ふたりはジョランダ・マルティネス(Yolanda Martínez)とルナ・フェルナンデス(Luna Fernández)という(写真)。

ジョランダには4人の子供がいて、夫はイスラム国の戦闘員で現在服役中。一方のルナには子供が9人もいて、夫は同じくイスラム国の戦闘員だったが、シリアで戦死している。

ふたりが実際の戦闘に加わっていたのかどうかは不明だが、少なくとも戦闘員の妻という立場。こんなふたりにもスペイン語では「la yihadista」という語を用いる。

ふたりは、別のふたりの女性たちと共に2019年11月、渡航が禁じられていたシリアに入国し、イスラム国の一員になろうとしていた(enrolarse)として、国家裁判所(Audiencia Nacional)は、4人の女性たちに対して、テロ容疑(presunto delito de terrorismo)で、国際逮捕令状(órdenes internacionales de detención)を出していた。

ジョランダとルナはシリア北部の難民キャンプ(campo de refugiados;〜de desplazados)に滞在していて、子供たちにとって、劣悪な環境ゆえ、スペインに一刻も早く再帰国(repatriación)したいとの意向(voluntad)を示していた。

この再帰国作戦(operación)で大きな役割を果たしていたのが、実は、アメリカ合衆国のジョー・バイデン(Joe Biden)政権だった。

アメリカは難民キャンプから自国民(nacionales)を救出したい国に対して、輸送の援助(apoyo logístico)などの支援を行うと呼びかけていたという。

スペインにとっては、まさに、渡りに船。

難民キャンプの複雑な状況(complejidad)ゆえ、去年の夏前から数ヶ月に渡る手続きなどを経て、ジョランダとルナのふたりを10日の夜、スペインに無事、帰還させることに成功した。

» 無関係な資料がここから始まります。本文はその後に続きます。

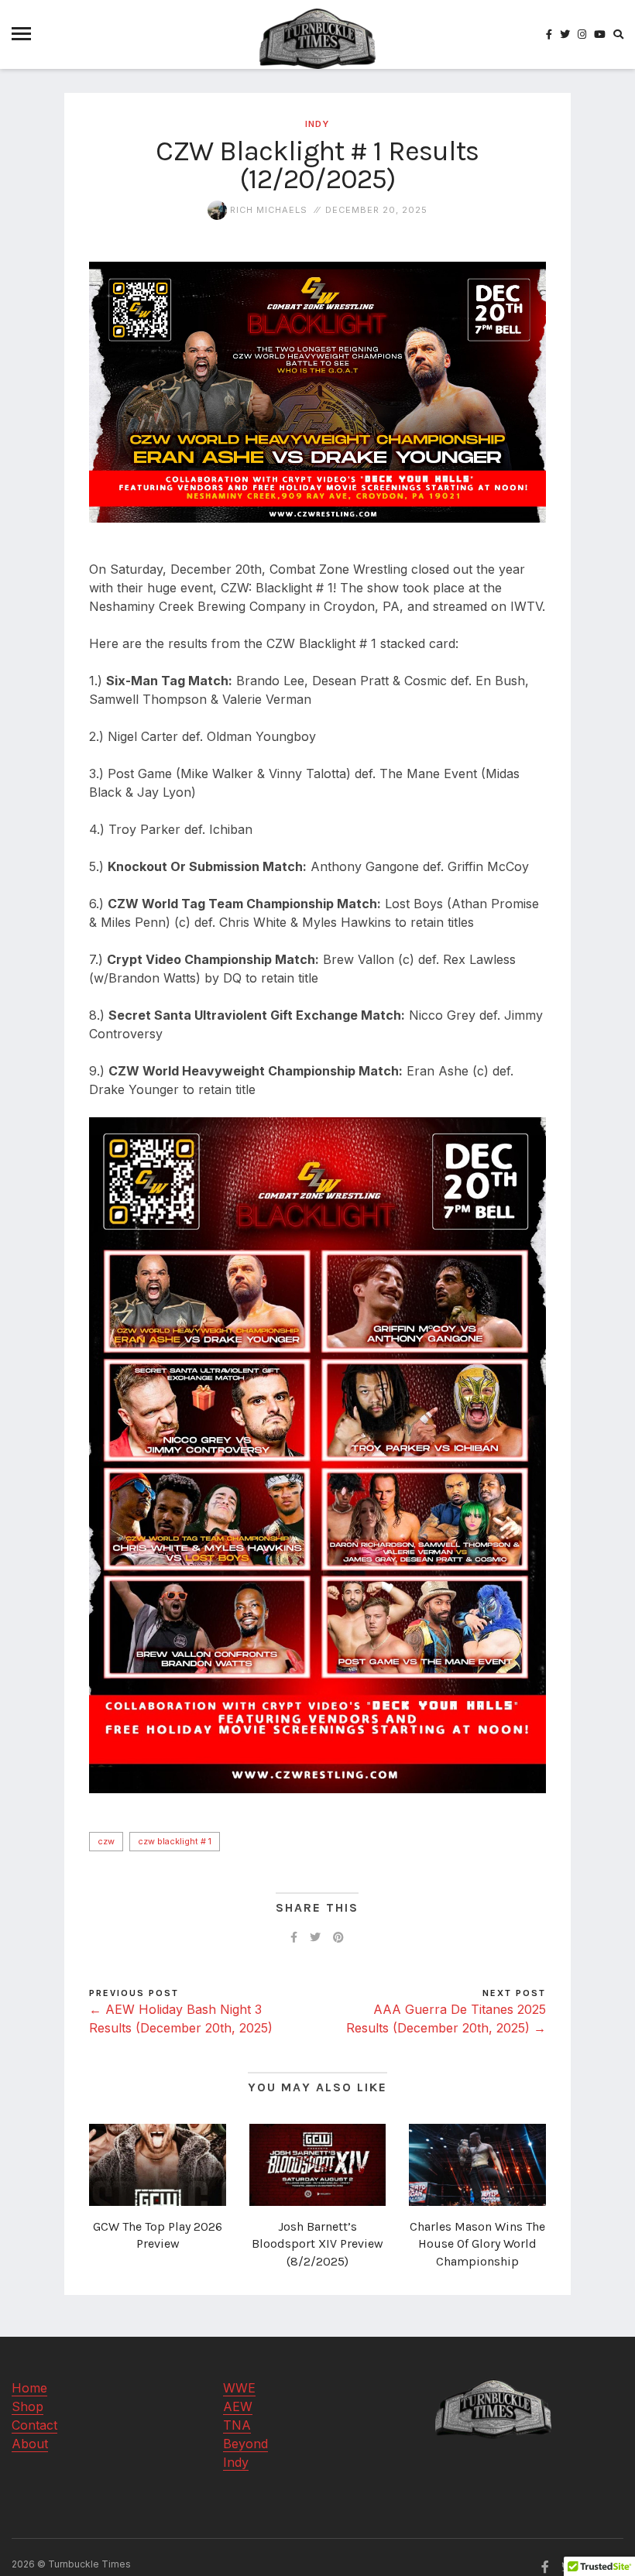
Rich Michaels (267, 209)
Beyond (245, 2443)
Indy (317, 123)
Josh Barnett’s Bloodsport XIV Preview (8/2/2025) (317, 2244)
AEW (237, 2406)
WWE (239, 2388)
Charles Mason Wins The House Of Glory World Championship (477, 2244)
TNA (237, 2425)
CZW (106, 1841)
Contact (34, 2425)
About (30, 2443)
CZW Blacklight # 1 (174, 1841)
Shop (27, 2406)
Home (29, 2388)
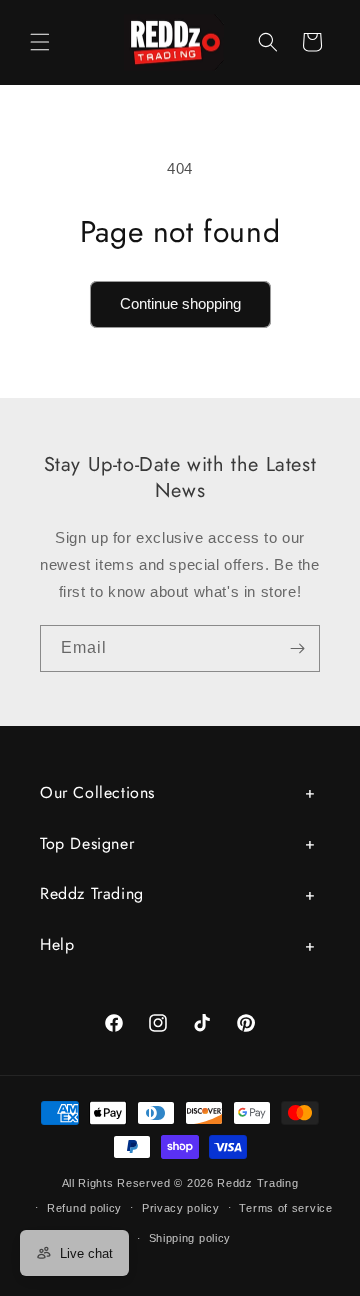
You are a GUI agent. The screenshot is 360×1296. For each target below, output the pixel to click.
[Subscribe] (297, 648)
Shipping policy (190, 1238)
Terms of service (285, 1208)
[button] (40, 42)
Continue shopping (180, 303)
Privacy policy (181, 1208)
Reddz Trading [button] (92, 893)
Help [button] (57, 944)
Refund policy (84, 1208)
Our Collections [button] (97, 792)
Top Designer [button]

ふたりはトレホン・デ・アルドス(Torrejón de Ardoz)空軍基地に降り立ち、祖国の地を踏んだ――。

感動ストーリーっぽく書いたが、帰還を果たしたジョランダとルナには、当然のことながら、これから司法による裁きが待っている。

ふたりは、インタビューなどで、なぜ逮捕されなければならないのか分からない、子供たちと離れたくない、と話しているという(decían que no entendían por qué tenían que ir a la cárcel y que no querían separarse de ellos)。

また、ふたりは何もしていないし、イスラム国に連れて行かれるとは思ってもいなかった、夫は何も言ってなかった。トルコに行くと思っていたが、最終的にはイスラム国に来てしまった、などとも言っているらしい(Ambas aseguraban a TVE que no han hecho nada, que no sabían que iban a unirse al Daesh, que sus maridos no se lo dijeron, que creían que iban a Turquía y acabaron en el autodenominado Estado Islámico)。

詳しくは署で聞こう…。

写真はショランダ(手前)とルナ。 

小生は知らなかったが、このふたりについては、様々な記事が出ている。

何かと物議を呼んだ人物のようだ。

ちなみに、ネット上には「yijadismo」という綴りも散見されるが、こちらは、アカデミーの辞書には未掲載。